__Task directions__.
Across the listing, the lines that include "each" must be tallied and reported as a bare number.

__Source records__.
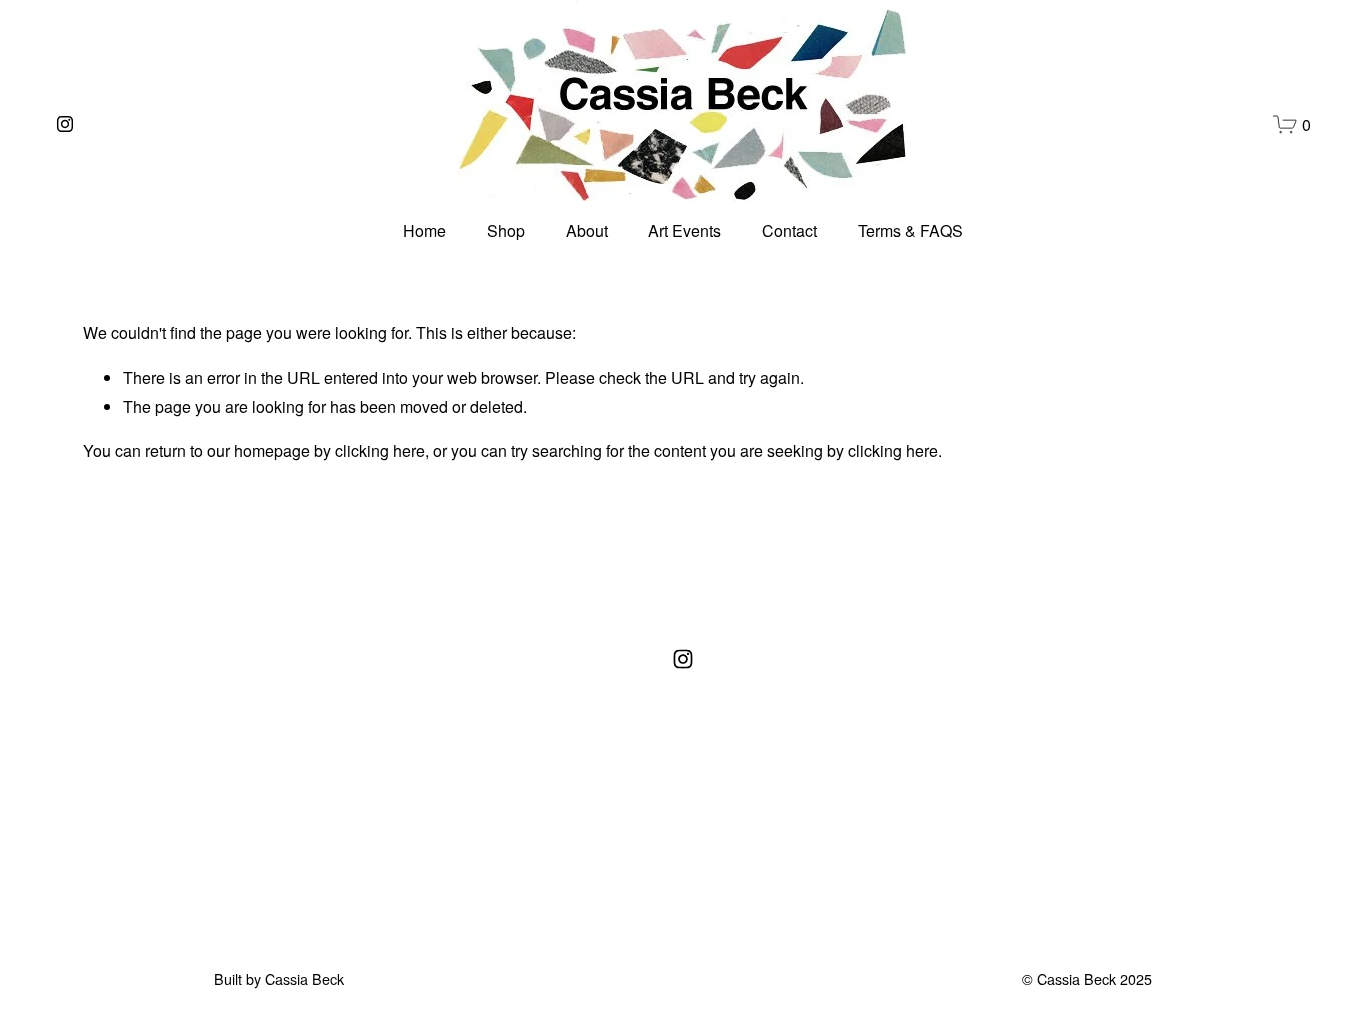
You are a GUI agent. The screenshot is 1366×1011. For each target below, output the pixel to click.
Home (424, 230)
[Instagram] (65, 124)
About (587, 230)
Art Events (684, 230)
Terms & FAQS (910, 230)
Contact (789, 230)
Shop (506, 230)
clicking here (380, 450)
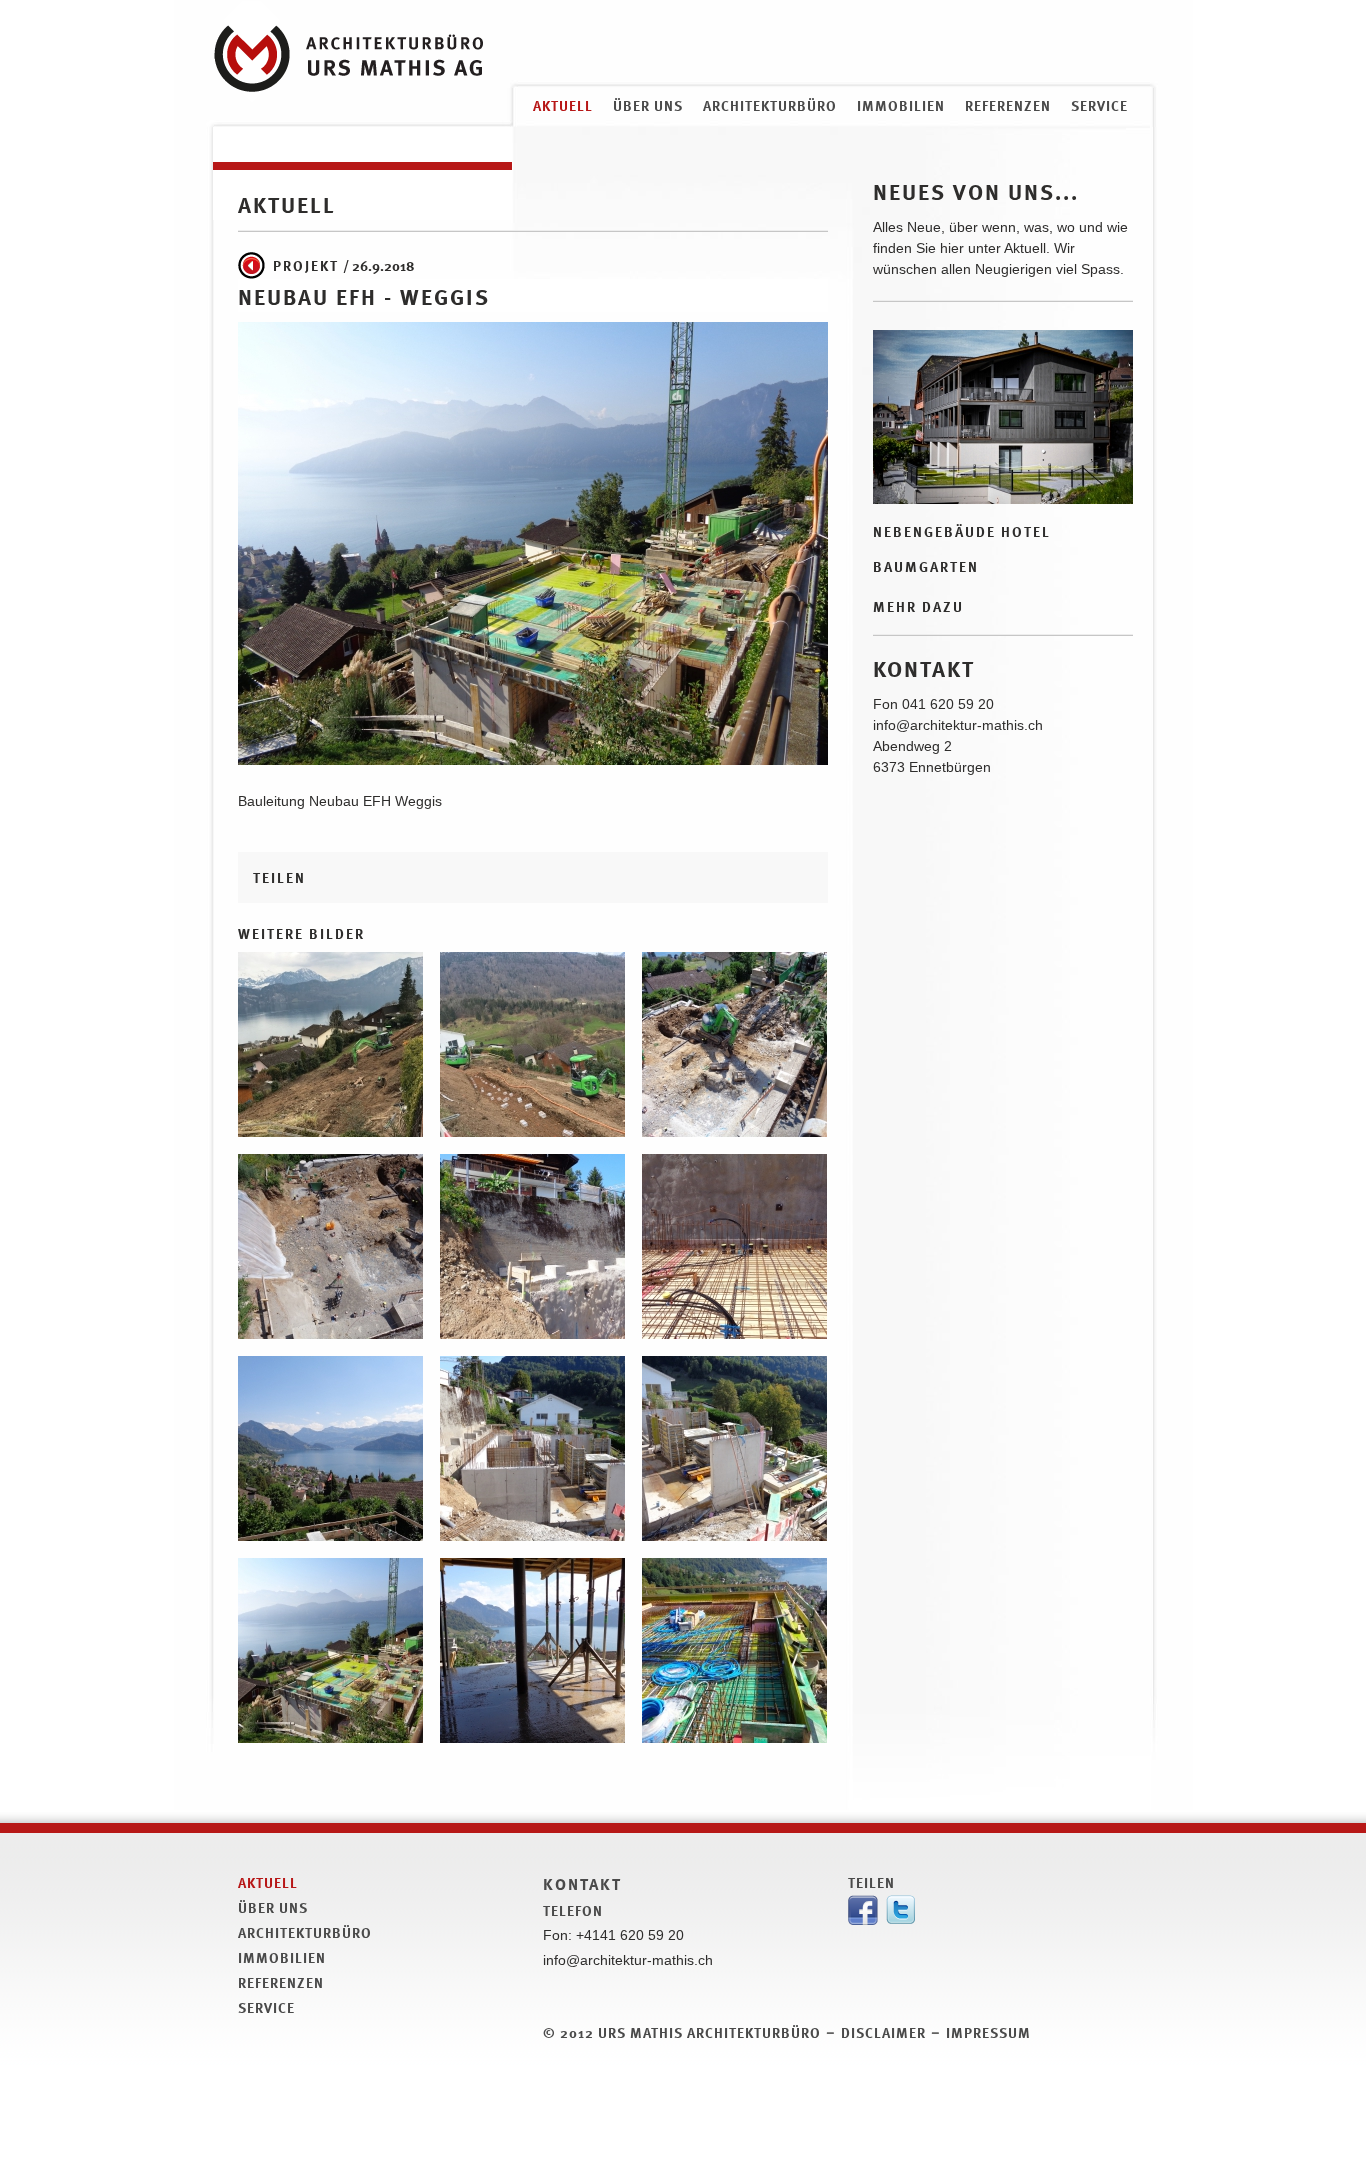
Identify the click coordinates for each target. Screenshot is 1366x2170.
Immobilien (901, 105)
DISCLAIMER (883, 2032)
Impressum (988, 2032)
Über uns (648, 105)
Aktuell (563, 105)
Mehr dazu (918, 606)
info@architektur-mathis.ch (958, 725)
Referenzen (1008, 105)
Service (1099, 105)
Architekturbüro (770, 105)
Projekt (306, 265)
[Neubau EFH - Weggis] (330, 1126)
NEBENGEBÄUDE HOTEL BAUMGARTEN (962, 549)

__Exercise result__.
2